I would like to linearise the following differential operator (which is the McKendrik-von Forster equation combined with a nonlocal nonlinearity):
\begin{align} \dfrac{\partial n(t, x)}{\partial t} + \dfrac{\partial g\big(I(t), x\big)n(t, x)}{\partial x} &= \mu(I(t), x)n(t, x) && t > 0, x \in \Omega \subset R, \\ I(t) &= \int_{\Omega} \gamma(x)n(t, x) \, dx, \end{align}
where the first equation is the advection at speed $ g $ of individuals of size $ x $ at time $ t $, $ \mu $ is a loss rate, and $ I $ is the nonlocal nonlinearity. The function $ \gamma $ represent a weight, i.e., the influence of a particular $ n(x, \cdot) $ on the rates $ g $ and $ \mu $.
I would like to linearise this operator around a solution $ \tilde{n} $, but I am not sure how to start. If I rewrite $ g $ as a function of $ n $ only, then I can follow what is done on this page: How do you "linearize" a differential operator to get its symbol?. However, I have the feeling that this is not correct to do it this way because the nonlinearity is nonlocal.

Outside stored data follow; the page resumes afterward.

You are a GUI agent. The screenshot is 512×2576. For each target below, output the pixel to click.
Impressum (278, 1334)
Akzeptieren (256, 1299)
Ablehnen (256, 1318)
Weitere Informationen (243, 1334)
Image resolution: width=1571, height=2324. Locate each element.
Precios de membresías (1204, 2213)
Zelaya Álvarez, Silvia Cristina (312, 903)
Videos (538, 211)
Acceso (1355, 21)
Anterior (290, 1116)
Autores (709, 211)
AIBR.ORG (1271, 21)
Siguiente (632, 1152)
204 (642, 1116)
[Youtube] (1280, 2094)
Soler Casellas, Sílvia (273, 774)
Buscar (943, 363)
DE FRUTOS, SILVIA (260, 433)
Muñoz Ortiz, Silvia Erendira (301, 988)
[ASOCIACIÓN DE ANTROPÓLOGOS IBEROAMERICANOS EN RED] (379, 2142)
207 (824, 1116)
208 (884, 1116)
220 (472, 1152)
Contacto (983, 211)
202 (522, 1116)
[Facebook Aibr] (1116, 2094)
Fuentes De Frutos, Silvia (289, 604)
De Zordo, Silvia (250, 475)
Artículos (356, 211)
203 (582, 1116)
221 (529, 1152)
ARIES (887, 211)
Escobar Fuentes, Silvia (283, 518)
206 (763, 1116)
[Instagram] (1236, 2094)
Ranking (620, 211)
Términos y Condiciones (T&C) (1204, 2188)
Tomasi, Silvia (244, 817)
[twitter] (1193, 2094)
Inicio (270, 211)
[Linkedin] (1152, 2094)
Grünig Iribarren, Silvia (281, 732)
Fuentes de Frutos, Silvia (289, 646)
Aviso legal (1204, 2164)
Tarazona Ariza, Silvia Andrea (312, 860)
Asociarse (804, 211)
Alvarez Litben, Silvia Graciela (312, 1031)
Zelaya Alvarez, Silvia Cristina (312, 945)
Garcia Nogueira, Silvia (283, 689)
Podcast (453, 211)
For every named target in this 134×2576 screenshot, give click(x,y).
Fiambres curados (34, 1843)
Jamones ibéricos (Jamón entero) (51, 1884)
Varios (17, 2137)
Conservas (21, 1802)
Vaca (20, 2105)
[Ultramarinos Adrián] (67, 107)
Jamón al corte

Should I instead compute $ I $ for a perturbed solution ($ \varepsilon $ as small as I wish): $$ n = \tilde{n} + \varepsilon v $$ and therefore \begin{align} I(t) &= \int \gamma \tilde{n} \, dx + \varepsilon \int \gamma v \, dx \\ &= \tilde{I}(t) + \varepsilon I_v(t) \end{align} and then develop $ g $ around $ \tilde{I} $ as: $$ g\big(I(t), x\big) = g\big(\tilde I(t), x \big) + \varepsilon I_v(t) \partial_I g(\tilde I, x) $$ and then continue the calculus with the differential operator keeping only terms of order 0 and 1, and dropping all the $ \varepsilon^2 $ terms? I guess at the end I will get the same equation with $ v $ instead of $ n $, with few $ \tilde n $, and this equation should be linear in terms of $ v $. So can anyone confirm which path I should take and if what I am thinking is correct (I assume that the functions are all nice, I am not asking about the existence of a solution).